Examino os jornais, um por um. Muitas manchetes sobre o meu caso. Provavelmente não teria ganhado tanta repercussão se eu não fosse casado com Eva.
Ela vem de uma família poderosa. O pai, ex-governador. O irmão, deputado. Eu sou o peixe fora d’água nesse oceano de tubarões.

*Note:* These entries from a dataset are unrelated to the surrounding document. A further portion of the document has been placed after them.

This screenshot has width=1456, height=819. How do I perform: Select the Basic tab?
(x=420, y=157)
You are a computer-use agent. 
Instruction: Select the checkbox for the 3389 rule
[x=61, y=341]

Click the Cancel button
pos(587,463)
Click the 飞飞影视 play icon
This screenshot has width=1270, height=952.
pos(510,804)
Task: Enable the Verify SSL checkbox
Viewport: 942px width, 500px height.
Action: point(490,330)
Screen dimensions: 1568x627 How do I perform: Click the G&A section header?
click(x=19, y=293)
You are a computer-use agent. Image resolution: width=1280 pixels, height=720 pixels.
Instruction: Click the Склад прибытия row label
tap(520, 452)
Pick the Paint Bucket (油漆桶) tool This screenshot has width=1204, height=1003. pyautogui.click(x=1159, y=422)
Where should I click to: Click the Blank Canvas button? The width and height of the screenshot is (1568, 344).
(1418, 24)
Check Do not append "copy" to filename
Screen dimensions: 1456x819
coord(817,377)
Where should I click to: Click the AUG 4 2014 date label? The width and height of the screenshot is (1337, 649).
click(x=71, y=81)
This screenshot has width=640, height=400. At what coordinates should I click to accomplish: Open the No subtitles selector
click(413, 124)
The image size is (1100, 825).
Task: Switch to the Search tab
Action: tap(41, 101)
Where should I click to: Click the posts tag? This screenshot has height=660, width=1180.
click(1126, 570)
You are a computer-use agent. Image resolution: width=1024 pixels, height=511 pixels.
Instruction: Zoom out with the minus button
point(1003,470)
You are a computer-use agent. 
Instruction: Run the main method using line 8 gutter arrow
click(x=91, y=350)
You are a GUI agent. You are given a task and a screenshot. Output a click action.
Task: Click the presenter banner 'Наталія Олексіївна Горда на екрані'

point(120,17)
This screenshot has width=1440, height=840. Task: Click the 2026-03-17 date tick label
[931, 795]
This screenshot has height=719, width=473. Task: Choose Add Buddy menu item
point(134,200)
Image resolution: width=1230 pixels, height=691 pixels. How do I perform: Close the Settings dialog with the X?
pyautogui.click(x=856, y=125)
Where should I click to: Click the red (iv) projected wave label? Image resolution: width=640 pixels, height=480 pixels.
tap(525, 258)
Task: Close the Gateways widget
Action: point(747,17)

— Profissionalmente, odeio esses babacas — comento. — Mas é justamente da babaquice deles que preciso agora. Eles têm fontes demais.
— Uma pedra no nosso sapato — Jay responde.
— Pois é. Mas, agora, eu preciso deles.
Enquanto separo as manchetes mais relevantes, Jay me observa em silêncio, inquieto.
— Você precisa manter isso em sigilo — diz, com um tom de apreensão.
— É claro — levanto a cabeça e o encaro. — Pra quem mais eu contaria? Somos parceiros, não somos?
— Sim, mas é que...
A campainha toca de novo.
— Está esperando mais alguém? — ele sussurra.
Nego com a cabeça. Faço sinal para que ele se esconda.
Entrego os jornais a ele e espero até que desapareça da minha vista.
Caminho até a porta com cautela. Há outra silhueta parada do lado de fora.
— Você... — minha voz sai mais surpresa do que eu gostaria.